Pensar que se trata simplemente de una maldición produce algo de alivio. Porque, de lo contrario, constatar el rosario de fallas, tumbos que alimentan sospechas y chambonadas de antología que han tenido lugar en la obra del paso deprimido de la calle 94 en Bogotá produce una combinación de rabia e indignación poco recomendable para la salud.
Dan ganas de apelar a lo sobrenatural solo para que la fe en lo público no quede sepultada debajo de los cimientos de esta obra. Lo que en algún momento fue pensado como un proyecto de infraestructura necesario para mejorar la calidad de vida de los bogotanos cuya construcción tomaría poco más de un año y costaría 48.000 millones es hoy, duele decirlo, un muro distrital de las lamentaciones. Y onerosa versión: su costo hoy se estima en 166.000 millones.
Es, pues, el símbolo de toda una década de desaciertos y descalabros de quienes tuvieron las riendas de la ciudad. Una página de su historia escrita con la tinta de aquellos que vieron en las obras de infraestructura un botín y no un medio para mejorar la vida de la gente.
Desde el desayuno se supo cómo iba a ser el almuerzo: el primer consorcio responsable ni siquiera entregó los estudios completos. Tras múltiples incumplimientos, el contrato fue caducado por el IDU en el 2011. Luego, el rosario de tropiezos: desde el esquivo visto bueno del Acueducto al pasar por ahí la línea Tibitoc hasta las fisuras en un edificio aledaño pasando por un inesperado tanque de agua subterráneo. Todo esto en un marco de estudios defectuosos que han sido manantial inagotable de enredos y obstáculos.
Esta semana se conoció el más reciente aplazamiento de la fecha de entrega. Razones sobran entre la gente para dudar de que en marzo del 2017 quedará terminada la obra. Aun así, hacemos votos para que así sea, como un último y desesperado acto de fe.
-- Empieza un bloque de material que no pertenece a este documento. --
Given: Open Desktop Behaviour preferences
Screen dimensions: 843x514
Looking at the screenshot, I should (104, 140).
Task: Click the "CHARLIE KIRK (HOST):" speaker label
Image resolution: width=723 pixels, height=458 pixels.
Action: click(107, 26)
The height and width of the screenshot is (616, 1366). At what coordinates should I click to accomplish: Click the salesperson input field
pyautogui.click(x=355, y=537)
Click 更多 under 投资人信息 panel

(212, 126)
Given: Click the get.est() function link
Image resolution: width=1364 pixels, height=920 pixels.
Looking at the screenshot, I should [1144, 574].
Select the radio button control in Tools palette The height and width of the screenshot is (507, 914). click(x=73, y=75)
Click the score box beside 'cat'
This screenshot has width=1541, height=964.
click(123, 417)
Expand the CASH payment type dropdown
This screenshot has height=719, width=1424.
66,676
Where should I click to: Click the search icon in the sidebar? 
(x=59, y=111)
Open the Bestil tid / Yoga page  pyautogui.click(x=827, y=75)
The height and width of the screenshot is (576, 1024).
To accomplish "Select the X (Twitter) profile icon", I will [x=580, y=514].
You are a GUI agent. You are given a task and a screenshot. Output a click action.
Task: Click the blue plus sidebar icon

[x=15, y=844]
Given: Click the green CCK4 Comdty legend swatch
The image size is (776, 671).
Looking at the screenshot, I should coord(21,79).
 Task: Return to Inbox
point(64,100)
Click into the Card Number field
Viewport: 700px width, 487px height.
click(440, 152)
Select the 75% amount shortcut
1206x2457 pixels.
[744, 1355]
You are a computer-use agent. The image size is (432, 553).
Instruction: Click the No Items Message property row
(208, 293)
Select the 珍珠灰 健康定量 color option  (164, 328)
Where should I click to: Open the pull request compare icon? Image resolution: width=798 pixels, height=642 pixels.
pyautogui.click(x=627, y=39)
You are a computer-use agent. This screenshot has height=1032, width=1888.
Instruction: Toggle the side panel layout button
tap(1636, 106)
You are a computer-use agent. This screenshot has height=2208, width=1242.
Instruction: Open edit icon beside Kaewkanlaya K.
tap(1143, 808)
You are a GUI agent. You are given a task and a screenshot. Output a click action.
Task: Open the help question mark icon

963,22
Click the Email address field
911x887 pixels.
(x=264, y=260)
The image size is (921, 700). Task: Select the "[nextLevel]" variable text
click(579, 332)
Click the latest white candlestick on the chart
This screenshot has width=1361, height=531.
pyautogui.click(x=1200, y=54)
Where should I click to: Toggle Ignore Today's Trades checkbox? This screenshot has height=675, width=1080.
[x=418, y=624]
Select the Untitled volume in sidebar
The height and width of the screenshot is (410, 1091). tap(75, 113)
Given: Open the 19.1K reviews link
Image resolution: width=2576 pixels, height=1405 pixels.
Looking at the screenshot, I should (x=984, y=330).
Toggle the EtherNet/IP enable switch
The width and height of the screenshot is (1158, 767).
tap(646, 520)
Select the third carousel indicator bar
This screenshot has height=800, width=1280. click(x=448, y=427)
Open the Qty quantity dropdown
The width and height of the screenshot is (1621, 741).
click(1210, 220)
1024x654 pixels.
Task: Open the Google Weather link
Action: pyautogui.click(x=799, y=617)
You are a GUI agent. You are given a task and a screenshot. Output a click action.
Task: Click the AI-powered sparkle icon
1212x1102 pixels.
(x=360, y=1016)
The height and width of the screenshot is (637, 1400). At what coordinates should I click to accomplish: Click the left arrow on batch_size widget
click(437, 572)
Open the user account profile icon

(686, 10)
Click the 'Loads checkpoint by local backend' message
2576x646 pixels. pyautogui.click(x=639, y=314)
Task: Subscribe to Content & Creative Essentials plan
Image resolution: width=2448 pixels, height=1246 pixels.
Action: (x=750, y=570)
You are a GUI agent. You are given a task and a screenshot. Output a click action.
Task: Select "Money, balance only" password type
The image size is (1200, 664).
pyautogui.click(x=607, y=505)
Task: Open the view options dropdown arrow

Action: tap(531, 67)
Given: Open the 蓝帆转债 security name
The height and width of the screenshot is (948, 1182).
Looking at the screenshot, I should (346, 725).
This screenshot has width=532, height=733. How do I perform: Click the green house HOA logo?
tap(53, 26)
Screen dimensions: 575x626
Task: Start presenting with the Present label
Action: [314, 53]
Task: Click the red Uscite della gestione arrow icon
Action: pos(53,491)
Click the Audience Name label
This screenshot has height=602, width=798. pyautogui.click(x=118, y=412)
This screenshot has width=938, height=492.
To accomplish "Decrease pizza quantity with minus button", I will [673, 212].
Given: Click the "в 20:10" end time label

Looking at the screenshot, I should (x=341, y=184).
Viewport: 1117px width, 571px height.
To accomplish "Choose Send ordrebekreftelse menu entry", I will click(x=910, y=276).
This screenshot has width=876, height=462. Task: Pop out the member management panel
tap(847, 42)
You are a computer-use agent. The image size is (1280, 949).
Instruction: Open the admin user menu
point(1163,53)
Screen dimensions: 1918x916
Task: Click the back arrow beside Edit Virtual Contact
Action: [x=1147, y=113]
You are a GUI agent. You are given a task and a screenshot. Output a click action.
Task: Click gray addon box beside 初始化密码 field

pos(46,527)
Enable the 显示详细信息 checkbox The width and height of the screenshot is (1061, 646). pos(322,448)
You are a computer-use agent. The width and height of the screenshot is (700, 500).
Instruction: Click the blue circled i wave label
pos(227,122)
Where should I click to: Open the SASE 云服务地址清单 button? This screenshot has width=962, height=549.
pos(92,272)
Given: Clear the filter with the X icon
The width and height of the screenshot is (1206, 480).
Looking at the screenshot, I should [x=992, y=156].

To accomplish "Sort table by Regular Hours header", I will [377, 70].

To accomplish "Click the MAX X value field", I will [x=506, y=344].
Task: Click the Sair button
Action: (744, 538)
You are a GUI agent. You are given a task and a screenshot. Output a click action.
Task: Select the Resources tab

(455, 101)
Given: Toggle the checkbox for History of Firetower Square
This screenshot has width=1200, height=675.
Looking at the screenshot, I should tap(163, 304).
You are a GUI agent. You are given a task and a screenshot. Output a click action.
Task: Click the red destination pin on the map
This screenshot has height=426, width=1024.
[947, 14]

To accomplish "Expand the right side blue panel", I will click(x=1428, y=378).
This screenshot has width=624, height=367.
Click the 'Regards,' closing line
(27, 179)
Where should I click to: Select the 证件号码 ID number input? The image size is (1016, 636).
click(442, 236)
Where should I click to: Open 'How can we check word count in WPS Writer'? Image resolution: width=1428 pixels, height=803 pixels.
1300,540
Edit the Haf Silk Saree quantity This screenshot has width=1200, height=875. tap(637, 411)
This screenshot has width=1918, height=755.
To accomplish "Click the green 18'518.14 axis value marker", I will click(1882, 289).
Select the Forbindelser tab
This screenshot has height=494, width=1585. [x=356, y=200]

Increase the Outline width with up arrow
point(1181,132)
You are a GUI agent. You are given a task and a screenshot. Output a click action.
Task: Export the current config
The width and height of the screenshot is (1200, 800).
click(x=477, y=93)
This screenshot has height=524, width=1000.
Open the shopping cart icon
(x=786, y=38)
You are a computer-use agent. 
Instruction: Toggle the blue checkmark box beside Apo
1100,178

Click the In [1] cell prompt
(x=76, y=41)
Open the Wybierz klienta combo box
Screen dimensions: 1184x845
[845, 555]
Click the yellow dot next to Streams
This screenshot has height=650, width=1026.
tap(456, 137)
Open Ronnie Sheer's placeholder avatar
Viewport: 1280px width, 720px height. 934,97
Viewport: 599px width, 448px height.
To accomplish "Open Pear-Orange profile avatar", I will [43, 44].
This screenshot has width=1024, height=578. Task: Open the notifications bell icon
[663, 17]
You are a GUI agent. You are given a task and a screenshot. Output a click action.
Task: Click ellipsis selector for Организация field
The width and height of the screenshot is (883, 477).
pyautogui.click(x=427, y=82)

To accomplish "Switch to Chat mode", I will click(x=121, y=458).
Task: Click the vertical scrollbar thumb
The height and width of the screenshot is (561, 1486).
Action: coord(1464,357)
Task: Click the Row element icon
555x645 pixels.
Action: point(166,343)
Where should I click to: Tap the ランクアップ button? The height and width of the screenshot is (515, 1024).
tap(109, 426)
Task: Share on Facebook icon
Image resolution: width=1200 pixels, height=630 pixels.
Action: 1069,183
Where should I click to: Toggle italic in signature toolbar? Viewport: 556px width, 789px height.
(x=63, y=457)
Que lo terminen para que los bogotanos acudan en romería a dar fe del milagro, que sea el hito que marque el anhelado fin de los días nefastos del ‘carrusel’. Una pesadilla que no se acaba del todo.
Es urgente. Ya no estamos ante un tema de movilidad o infraestructura, sino de amor propio de toda una comunidad que hoy padece, justamente, una depresión colectiva por causa del deprimido.